──────── Provided records ────────
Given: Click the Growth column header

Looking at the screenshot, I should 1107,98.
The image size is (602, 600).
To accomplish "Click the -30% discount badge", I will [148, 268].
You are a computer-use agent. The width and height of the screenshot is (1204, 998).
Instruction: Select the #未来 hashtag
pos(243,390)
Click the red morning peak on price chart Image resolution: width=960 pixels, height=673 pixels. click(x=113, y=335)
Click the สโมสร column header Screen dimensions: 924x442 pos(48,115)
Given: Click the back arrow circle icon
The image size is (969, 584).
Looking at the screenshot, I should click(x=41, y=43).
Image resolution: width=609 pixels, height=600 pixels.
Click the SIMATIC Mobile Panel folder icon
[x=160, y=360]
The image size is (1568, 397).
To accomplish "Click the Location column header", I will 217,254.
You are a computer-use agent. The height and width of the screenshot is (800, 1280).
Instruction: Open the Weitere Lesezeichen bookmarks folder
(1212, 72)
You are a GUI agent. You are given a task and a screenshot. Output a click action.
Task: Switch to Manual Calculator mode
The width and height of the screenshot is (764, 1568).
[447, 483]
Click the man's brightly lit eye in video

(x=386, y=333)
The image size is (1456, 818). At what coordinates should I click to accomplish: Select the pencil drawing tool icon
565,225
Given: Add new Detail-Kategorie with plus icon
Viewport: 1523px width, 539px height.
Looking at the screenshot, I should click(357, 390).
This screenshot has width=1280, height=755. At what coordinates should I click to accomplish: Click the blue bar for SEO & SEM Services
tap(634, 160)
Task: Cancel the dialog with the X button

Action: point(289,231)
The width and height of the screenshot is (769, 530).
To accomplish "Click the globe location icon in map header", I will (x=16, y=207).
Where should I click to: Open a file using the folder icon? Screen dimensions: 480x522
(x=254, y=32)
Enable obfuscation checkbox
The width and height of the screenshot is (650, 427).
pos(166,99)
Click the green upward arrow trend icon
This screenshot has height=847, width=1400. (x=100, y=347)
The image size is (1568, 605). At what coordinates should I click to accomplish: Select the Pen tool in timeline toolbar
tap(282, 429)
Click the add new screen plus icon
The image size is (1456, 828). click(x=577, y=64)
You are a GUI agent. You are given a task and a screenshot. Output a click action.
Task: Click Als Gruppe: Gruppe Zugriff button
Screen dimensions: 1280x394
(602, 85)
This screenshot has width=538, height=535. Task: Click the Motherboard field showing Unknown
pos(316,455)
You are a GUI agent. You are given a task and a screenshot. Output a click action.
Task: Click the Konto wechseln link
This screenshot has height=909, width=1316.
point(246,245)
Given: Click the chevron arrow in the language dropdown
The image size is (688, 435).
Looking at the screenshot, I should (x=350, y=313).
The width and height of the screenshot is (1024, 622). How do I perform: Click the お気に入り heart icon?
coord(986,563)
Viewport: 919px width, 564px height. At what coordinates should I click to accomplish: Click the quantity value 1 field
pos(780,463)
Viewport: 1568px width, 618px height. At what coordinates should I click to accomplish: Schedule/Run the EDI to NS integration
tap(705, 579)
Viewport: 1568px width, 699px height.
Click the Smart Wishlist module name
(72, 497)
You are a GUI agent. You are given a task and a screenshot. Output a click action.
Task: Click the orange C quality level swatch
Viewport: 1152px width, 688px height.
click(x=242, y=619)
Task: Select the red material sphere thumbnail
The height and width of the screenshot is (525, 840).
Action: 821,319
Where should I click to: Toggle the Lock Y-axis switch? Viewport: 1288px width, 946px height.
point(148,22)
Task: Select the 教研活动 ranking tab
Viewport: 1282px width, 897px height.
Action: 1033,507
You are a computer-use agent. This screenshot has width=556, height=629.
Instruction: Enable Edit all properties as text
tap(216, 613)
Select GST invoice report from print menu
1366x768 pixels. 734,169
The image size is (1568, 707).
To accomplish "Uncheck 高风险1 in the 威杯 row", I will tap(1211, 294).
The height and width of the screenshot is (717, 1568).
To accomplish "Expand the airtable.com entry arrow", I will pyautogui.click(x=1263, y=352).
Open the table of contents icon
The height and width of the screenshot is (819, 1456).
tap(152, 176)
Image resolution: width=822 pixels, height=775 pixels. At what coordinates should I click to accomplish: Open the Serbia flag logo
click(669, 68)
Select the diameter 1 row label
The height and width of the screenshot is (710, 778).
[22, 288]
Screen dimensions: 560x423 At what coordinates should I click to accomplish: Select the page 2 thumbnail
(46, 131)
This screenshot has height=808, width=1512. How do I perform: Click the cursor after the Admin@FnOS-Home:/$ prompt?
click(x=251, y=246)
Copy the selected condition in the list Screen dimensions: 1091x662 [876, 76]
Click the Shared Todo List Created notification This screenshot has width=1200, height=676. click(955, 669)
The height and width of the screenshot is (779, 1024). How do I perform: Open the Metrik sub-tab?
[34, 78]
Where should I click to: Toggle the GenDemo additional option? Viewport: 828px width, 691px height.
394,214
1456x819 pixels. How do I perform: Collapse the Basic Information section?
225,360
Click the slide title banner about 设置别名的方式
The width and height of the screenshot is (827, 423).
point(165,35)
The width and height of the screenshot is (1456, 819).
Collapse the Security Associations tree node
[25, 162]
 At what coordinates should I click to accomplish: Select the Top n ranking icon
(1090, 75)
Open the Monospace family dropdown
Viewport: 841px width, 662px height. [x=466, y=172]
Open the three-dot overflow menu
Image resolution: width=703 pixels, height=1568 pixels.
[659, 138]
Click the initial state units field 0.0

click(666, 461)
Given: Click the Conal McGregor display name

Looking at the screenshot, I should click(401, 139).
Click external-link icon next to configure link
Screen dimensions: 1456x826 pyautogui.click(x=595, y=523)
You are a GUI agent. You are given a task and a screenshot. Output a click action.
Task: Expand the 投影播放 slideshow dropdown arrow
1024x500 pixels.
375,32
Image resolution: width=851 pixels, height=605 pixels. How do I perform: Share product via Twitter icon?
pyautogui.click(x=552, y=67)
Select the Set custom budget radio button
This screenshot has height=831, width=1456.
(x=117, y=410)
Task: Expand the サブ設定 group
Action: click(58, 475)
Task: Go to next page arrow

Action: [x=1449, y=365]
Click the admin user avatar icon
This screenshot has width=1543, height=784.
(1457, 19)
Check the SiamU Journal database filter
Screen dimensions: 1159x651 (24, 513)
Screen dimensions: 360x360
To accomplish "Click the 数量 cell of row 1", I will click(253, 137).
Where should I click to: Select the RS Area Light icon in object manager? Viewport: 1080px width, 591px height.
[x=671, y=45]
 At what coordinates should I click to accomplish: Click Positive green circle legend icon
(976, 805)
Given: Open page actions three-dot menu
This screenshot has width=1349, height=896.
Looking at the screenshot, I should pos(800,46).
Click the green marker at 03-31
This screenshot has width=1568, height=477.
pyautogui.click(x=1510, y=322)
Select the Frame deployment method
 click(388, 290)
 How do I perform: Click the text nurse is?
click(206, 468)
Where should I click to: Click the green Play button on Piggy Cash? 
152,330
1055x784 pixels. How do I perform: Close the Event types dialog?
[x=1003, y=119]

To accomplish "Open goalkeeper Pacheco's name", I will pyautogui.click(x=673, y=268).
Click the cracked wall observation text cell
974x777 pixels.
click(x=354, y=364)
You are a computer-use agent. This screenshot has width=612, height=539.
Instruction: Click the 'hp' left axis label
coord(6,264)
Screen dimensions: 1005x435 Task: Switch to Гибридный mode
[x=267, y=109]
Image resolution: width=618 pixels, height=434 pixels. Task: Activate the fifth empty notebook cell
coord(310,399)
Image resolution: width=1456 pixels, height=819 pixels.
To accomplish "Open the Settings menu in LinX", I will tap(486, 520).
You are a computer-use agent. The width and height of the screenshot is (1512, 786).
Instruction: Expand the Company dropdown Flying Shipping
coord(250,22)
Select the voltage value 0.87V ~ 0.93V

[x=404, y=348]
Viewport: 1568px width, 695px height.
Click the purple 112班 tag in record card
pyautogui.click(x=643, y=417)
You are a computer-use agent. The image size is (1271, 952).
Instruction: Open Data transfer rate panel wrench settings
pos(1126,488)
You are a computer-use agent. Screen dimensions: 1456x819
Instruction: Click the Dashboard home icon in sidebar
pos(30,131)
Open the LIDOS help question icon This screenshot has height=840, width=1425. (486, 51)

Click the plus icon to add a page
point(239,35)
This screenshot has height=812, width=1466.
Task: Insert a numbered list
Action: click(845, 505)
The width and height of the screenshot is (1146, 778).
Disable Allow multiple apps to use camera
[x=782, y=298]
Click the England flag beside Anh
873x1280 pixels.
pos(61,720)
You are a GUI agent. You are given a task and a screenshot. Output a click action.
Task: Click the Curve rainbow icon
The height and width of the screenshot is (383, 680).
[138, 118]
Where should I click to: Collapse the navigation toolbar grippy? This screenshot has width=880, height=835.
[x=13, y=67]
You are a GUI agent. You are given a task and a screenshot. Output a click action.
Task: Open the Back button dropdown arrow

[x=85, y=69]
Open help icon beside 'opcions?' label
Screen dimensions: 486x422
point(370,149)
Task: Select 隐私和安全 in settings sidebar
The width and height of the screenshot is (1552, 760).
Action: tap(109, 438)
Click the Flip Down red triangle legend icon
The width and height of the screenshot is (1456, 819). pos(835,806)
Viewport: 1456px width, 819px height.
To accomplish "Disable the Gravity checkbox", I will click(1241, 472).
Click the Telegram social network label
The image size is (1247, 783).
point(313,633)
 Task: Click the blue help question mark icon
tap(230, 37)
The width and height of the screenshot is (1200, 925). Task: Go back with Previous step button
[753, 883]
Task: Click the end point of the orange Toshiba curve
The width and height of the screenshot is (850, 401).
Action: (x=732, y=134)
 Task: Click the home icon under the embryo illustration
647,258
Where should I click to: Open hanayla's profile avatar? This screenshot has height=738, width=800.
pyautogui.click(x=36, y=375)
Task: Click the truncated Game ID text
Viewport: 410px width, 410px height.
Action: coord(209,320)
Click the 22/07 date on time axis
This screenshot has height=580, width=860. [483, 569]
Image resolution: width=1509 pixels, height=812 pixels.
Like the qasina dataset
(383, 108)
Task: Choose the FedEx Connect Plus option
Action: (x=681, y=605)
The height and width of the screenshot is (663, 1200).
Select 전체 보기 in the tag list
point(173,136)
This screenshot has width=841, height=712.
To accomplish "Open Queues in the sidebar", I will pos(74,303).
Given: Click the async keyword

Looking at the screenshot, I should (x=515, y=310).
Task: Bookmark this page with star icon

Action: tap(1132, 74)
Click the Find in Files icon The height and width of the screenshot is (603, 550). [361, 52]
────────
(Description of the task): Rewrite the entries from the start through the line containing "Click the สโมสร", changing every "column header" to "column heading" and leaving the rest unchanged.

(Response for this exercise):
Given: Click the Growth column heading

Looking at the screenshot, I should 1107,98.
The image size is (602, 600).
To accomplish "Click the -30% discount badge", I will [148, 268].
You are a computer-use agent. The width and height of the screenshot is (1204, 998).
Instruction: Select the #未来 hashtag
pos(243,390)
Click the red morning peak on price chart Image resolution: width=960 pixels, height=673 pixels. click(x=113, y=335)
Click the สโมสร column heading Screen dimensions: 924x442 pos(48,115)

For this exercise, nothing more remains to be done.